┌─ Document section
I feel more comfortable wearing baggy clothing. Not necessarily ill-fitting clothes – just loose.
I thought I’d read that wide-legged trousers were have a moment – possibly in the guise of culottes but nonetheless wide and trousers. At a social gathering this weekend I noticed that all but one of people I was with were wearing some form of skinny jeans. Some more skinny than others but all very fitted close to the body. My mother’s words echo in my ears – I think it was about wearing pyjamas in bed and how it restricted the flow of air to the groin and increased the risk of infection. I hear that every time I see tight skinny jeans. So be warned, if I see you wearing tight trousers I’m probably thinking about yeast infections!
I welcomed the news that baggy trousers were going to have their moment but unfortunately I am still waiting for it to happen – at least in the circles I move in. I was looking forward to a fashion trend that I could get on board with and feel relatively comfortable in.
There is something about wearing tight-fitting clothing that makes be feel slightly anxious. How do you breathe, won’t the fabric feel rough against your skin, where does the sweat go?
└─
┌─ Record extracts
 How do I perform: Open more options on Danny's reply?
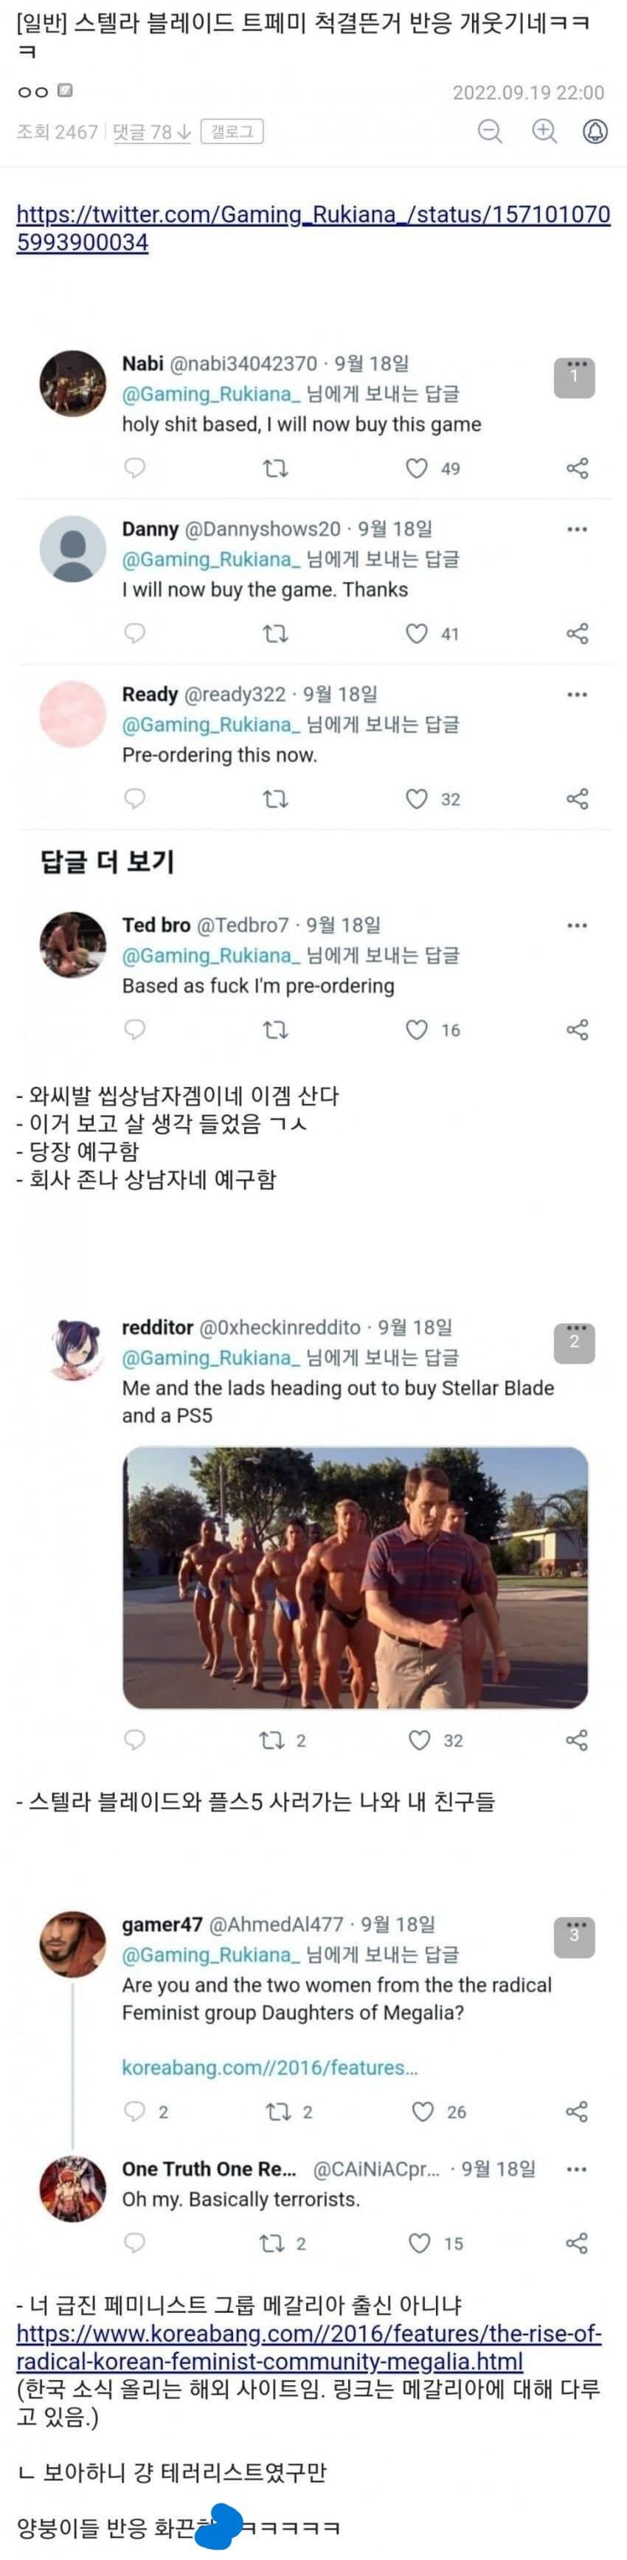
└─
┌─ Record extracts
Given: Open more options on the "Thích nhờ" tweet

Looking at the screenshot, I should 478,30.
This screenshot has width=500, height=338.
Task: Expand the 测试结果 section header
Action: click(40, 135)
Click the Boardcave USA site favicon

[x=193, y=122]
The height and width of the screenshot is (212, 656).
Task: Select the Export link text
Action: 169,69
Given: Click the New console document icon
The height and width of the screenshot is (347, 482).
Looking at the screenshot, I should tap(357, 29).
└─
Prompt
Reproduce the piece on preferring loose clothing above in full, word for word.

Worked solution
I feel more comfortable wearing baggy clothing. Not necessarily ill-fitting clothes – just loose.
I thought I’d read that wide-legged trousers were have a moment – possibly in the guise of culottes but nonetheless wide and trousers. At a social gathering this weekend I noticed that all but one of people I was with were wearing some form of skinny jeans. Some more skinny than others but all very fitted close to the body. My mother’s words echo in my ears – I think it was about wearing pyjamas in bed and how it restricted the flow of air to the groin and increased the risk of infection. I hear that every time I see tight skinny jeans. So be warned, if I see you wearing tight trousers I’m probably thinking about yeast infections!
I welcomed the news that baggy trousers were going to have their moment but unfortunately I am still waiting for it to happen – at least in the circles I move in. I was looking forward to a fashion trend that I could get on board with and feel relatively comfortable in.
There is something about wearing tight-fitting clothing that makes be feel slightly anxious. How do you breathe, won’t the fabric feel rough against your skin, where does the sweat go?